I’m pretty new at bookselling, but it seems to me that people aren’t going to shop at indies out of guilt. They’re going to do it because they like indies better. And if we lecture them all the time about the “Evil Empire” or whatever, that’s just going to scare them away.

But I’m not really comfortable with lecturing my manager about lecturing customers. Can you think of a way to help me realize that he’s being counterproductive?

Lily, Alki

Dear Lily,

You're right – people don't shop at indie bookstores for bitter lectures from staff on what their competitors are doing. You know this, your customers know this, your boss apparently does not.

But I empathize with your boss's Ahab-esque obsession. One of my favorite northwest pastimes used to be lecturing conservative hunters about how safe access to abortion is a fundamental human right. I firmly believed that everyone would agree with me if they just first gave me three hours of their undivided attention, preferably somewhere festively claustrophobic, like the bathroom hallway at a house party.

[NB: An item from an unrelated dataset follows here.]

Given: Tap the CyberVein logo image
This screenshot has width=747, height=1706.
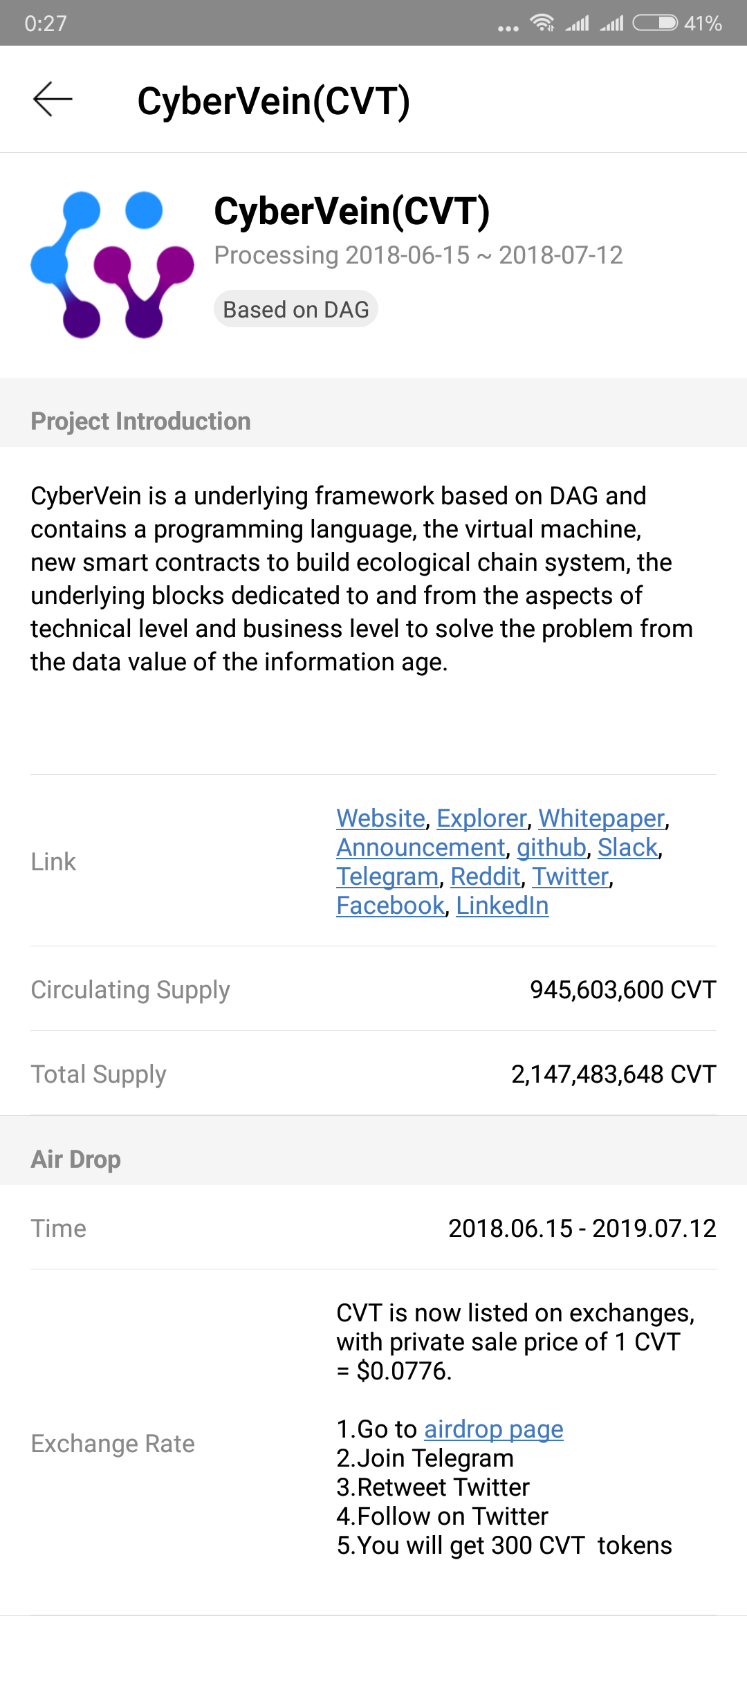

It's easy to fall into the habit of such selfish soapbox lectures. Everyone loves agreeing with themselves and in these instances your audience is held resentfully captive because they want to buy a book from you or still hold out a vague hope that eventually you'll grow tired of talking and fuck them, and then spend endless mornings making them elk-steak breakfasts until the race wars begin, at which point they might have to hunt you for sport because your name sounds suspiciously ethnic.

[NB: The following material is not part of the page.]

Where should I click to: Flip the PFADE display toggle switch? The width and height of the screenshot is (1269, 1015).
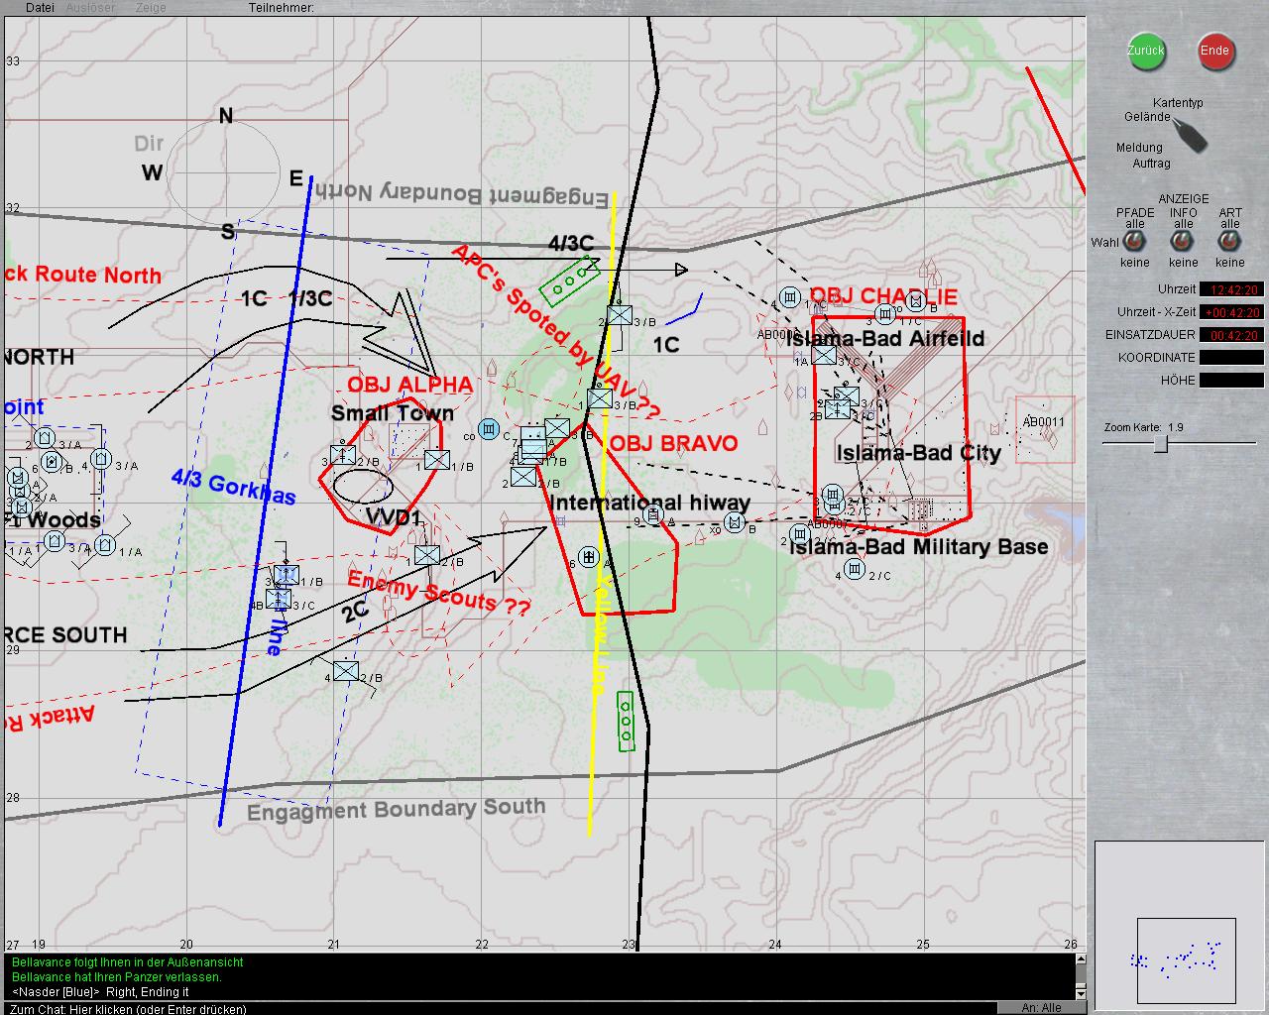(1134, 243)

I was lecturing one such hunter about abortion and he interrupted me with, "You want to kill babies, get out there and sterilize all those wild horses ruining our public lands. That's the kind of killing I can get behind." And I thought to myself, "This man is an unfuckable genius."

What do northwest rural conservatives dislike more than abortion? Wild horses and wolves. Which is why, just this week I trademarked the names "PlannedParenthoof" and "PlannedParentwoof" and began the process of marketing myself as the northwest's first wild horse and wolf abortionist.

But back to your issue: obviously, your situation is complicated by the power dynamic between yourself and your manager. If your manager is a mostly reasonable person, try approaching him the next time you hear him mention Amazon to a customer and either start screaming something simple like, "ABORT! ABORT! ABORT!" or "I think we'd make more headway with our customers if we thanked them and praised them for shopping with us and left our competitors out of the conversation." If you're uncomfortable with this upfront tactic, you can talk to your manager's boss or write an letter from a "customer" that delicately highlights your manager's Amazon obsession.

To be clear: your boss is not likely to get over his obsession. The key is to find a way to redirect his dour lectures into positive, productive interactions with customers, much like PlannedParenthoof/woof will undoubtedly do for anti-abortionists living in rural communities.